La Carrera hacia Volturnum
por
Ree Soesbee
Traducción de Mori Saiseki
Las Tierras Sombrías se
extendían ante ellos como una plaga, extendiéndose ri tras ri de terreno roto y
retorcido. Incluso la sal no le haría daño a el amargo suelo de esta tierra desolada.
La tierra había muerto hacía mucho, mucho tiempo, a manos de los oni y de otros
deshechos. Los Yermos Shi-Khan eran las tierras de Akuma, de mil Kuni muertos y
cien vidas torturadas.
Aquí se reunían los shugenja Fénix, sus anteriormente elegantes túnicas ahora
manchadas y rotas. Un susurro les llamó, y una voz que no se sabía de donde
salí les murmuró en sus oídos – suave al principio, luego más fuerte al empezar
a soplar con fuerza el viento del sur.
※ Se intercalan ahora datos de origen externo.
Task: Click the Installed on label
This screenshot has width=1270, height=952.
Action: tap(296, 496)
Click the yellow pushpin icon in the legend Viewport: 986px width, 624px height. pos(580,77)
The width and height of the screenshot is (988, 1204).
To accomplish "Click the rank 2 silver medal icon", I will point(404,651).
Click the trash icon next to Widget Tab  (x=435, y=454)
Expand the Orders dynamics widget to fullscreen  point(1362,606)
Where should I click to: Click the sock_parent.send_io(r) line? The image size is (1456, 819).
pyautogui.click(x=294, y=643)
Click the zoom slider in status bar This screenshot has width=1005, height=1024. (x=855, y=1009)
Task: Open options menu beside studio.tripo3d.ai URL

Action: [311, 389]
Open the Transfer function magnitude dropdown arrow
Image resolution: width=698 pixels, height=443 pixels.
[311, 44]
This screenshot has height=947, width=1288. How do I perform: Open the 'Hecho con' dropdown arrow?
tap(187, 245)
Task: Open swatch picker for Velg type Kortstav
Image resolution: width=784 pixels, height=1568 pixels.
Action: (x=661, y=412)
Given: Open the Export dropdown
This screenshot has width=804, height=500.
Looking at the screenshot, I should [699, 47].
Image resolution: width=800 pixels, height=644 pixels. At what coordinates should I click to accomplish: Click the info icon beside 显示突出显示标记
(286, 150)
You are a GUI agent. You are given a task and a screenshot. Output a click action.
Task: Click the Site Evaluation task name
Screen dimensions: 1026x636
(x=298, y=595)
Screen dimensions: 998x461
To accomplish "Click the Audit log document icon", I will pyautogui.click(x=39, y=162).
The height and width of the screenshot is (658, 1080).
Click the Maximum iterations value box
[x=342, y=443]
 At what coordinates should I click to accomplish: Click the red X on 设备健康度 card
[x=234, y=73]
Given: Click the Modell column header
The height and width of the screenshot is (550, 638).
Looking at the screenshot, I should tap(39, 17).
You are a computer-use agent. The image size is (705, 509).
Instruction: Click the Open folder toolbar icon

Diez bushi Fénix escoltaban a los cuatro
shugenja, pero no había habido ninguna batalla. La guerra se estaba luchando al
sur, donde los León de Tsanuri mantenían el frente contra un ejército de
demoníacos monstruos. Tras los Fénix, estos veían a samuráis de otros clanes
luchaban contra la creciente marea de no-muertos y hordas de onis. Tsukune miró
hacia atrás hacia los fuegos que se elevaban, viendo las siluetas de guerreros,
ensangrentados y caídos, a través del humo. Aunque la lucha se podía oír desde
donde estaban, los Yermos Shi-Khan habían sido considerados “relativamente
seguros” por los exploradores Unicornio.
“Seguros,” ya que ningún contrincante tenía intención de usarlos. Corrosivos,
baldíos, llenos de pozos de ácidos y depresiones de tortuosos pantanos, la
tierra esta no descansaba. Pero la lucha era cercana, y los shugenja
necesitarían terminar sus hechizos con rapidez. En cualquier momento se podrían
romper las líneas, y los oni estarían sobre ellos.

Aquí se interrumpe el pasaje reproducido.